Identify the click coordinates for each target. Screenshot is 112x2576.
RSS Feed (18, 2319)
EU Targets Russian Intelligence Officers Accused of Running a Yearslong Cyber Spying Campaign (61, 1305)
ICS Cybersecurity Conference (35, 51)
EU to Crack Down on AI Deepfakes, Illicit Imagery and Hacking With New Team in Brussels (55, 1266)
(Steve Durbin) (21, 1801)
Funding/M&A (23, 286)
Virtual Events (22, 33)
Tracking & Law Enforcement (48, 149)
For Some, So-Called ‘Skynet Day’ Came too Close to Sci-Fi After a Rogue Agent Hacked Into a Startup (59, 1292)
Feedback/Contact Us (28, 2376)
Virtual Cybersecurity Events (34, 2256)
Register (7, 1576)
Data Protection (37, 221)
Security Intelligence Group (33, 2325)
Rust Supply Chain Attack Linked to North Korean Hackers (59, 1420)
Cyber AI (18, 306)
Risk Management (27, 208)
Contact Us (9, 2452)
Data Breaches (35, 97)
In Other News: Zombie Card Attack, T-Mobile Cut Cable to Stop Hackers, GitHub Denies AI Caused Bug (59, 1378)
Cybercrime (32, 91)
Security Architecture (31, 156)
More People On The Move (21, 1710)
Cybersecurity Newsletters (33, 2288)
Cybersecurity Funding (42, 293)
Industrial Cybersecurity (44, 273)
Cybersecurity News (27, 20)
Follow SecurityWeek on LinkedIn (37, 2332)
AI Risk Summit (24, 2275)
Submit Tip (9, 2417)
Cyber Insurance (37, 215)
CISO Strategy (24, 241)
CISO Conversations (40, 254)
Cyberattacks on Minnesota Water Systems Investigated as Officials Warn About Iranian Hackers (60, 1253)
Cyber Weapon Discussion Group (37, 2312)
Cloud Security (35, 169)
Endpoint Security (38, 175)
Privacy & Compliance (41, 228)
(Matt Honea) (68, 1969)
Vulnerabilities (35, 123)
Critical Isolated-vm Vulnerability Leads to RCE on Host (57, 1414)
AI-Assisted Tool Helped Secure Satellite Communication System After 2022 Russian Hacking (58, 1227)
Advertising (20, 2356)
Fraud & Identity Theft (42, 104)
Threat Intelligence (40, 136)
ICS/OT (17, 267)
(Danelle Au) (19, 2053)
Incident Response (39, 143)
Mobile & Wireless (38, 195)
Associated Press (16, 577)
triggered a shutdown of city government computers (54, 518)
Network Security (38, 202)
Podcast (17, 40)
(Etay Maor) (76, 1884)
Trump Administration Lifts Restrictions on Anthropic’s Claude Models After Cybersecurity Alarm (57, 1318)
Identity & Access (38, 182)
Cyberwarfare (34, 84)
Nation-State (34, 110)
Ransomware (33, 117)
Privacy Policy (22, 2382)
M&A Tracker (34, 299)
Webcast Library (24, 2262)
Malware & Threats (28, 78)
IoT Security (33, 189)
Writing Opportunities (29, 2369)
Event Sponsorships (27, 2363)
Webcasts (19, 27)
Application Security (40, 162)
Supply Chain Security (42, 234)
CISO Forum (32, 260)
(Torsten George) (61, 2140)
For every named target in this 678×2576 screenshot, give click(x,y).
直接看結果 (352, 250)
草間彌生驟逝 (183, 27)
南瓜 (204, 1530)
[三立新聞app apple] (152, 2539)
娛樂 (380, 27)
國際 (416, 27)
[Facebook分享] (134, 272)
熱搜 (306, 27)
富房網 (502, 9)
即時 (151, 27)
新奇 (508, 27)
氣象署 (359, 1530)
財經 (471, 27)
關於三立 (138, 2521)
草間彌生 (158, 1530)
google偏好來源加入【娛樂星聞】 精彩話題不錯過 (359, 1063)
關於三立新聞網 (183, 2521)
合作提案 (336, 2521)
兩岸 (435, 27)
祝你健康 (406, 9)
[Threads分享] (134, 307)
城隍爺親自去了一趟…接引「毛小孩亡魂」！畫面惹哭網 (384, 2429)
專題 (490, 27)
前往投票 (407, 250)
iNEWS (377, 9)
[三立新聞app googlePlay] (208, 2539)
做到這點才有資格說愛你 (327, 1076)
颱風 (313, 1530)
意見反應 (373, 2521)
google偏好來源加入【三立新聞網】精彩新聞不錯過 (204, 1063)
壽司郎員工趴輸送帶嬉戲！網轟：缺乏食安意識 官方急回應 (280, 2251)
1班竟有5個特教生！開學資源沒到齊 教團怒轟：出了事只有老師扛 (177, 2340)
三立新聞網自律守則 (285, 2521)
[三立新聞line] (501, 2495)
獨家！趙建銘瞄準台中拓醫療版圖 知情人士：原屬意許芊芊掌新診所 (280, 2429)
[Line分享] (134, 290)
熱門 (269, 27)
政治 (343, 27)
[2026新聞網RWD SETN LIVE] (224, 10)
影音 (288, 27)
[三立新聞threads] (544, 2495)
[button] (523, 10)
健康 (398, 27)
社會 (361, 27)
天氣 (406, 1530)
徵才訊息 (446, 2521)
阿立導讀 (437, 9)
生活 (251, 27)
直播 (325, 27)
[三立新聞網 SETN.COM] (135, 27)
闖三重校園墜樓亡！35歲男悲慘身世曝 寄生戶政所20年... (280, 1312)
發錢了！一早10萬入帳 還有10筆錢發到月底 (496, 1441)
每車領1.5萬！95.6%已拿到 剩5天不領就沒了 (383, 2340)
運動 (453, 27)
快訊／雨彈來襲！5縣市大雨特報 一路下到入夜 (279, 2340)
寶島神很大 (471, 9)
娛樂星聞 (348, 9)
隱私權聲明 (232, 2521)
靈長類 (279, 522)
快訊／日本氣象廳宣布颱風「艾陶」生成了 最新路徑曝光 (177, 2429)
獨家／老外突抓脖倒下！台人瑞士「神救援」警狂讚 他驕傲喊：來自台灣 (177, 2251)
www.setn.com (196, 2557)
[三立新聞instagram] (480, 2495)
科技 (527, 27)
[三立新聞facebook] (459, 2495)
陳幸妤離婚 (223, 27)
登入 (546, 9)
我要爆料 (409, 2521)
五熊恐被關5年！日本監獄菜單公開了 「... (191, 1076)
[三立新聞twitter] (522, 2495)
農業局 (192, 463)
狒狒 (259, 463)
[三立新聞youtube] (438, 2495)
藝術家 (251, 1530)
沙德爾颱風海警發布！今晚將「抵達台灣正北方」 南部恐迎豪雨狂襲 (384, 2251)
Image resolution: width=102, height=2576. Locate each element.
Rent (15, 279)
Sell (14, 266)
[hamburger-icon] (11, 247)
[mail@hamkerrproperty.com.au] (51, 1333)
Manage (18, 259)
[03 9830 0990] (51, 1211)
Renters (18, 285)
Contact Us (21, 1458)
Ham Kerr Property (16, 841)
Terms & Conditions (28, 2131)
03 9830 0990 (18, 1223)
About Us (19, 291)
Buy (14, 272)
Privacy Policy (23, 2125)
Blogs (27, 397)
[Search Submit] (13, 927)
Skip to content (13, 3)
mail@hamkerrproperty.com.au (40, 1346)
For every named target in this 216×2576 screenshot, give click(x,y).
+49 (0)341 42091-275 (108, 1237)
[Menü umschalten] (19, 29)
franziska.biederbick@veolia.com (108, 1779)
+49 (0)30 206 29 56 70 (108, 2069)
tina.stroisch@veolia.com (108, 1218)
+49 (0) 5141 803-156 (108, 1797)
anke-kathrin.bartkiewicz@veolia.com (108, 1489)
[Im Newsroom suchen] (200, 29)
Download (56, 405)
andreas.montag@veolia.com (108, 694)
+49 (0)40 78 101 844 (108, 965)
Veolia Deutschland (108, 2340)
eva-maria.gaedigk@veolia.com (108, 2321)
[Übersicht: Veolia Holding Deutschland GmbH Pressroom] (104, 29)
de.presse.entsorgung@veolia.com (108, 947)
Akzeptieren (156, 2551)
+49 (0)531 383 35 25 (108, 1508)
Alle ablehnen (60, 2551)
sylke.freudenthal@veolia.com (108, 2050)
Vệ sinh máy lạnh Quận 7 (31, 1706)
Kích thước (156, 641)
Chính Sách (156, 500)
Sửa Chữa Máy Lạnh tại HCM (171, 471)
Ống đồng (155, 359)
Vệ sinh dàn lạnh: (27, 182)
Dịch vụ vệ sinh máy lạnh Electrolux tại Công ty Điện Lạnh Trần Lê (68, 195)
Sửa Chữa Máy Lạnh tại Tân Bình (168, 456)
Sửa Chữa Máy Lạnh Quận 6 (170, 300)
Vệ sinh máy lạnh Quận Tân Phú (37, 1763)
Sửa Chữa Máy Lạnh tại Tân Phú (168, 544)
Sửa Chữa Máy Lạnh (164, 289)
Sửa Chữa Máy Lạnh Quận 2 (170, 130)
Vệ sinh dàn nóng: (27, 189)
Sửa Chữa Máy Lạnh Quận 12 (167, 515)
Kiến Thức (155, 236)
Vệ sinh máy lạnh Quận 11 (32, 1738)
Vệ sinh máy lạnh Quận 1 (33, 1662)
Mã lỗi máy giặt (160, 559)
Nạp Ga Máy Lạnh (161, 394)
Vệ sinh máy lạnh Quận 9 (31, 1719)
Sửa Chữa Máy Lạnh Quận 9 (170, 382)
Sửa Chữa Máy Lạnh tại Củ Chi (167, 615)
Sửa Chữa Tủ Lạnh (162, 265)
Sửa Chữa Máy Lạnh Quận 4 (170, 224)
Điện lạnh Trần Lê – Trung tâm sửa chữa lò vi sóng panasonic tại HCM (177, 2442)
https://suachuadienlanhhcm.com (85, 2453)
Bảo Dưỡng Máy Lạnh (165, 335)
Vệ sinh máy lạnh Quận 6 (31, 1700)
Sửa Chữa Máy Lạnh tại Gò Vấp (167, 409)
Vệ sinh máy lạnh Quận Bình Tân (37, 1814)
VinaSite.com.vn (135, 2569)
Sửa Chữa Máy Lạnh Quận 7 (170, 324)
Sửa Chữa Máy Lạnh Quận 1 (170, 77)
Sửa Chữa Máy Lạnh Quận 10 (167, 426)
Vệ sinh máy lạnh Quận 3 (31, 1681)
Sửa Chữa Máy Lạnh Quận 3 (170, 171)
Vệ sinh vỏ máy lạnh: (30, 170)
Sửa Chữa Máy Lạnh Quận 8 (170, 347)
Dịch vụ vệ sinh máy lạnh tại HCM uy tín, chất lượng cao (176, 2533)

+===+

> _What is expected_
Your task is to set down again, exactly, every line from the beginning of the listing through the line with "ICS Cybersecurity Conference (35, 51)".

> _Task output_
Identify the click coordinates for each target. Screenshot is 112x2576.
RSS Feed (18, 2319)
EU Targets Russian Intelligence Officers Accused of Running a Yearslong Cyber Spying Campaign (61, 1305)
ICS Cybersecurity Conference (35, 51)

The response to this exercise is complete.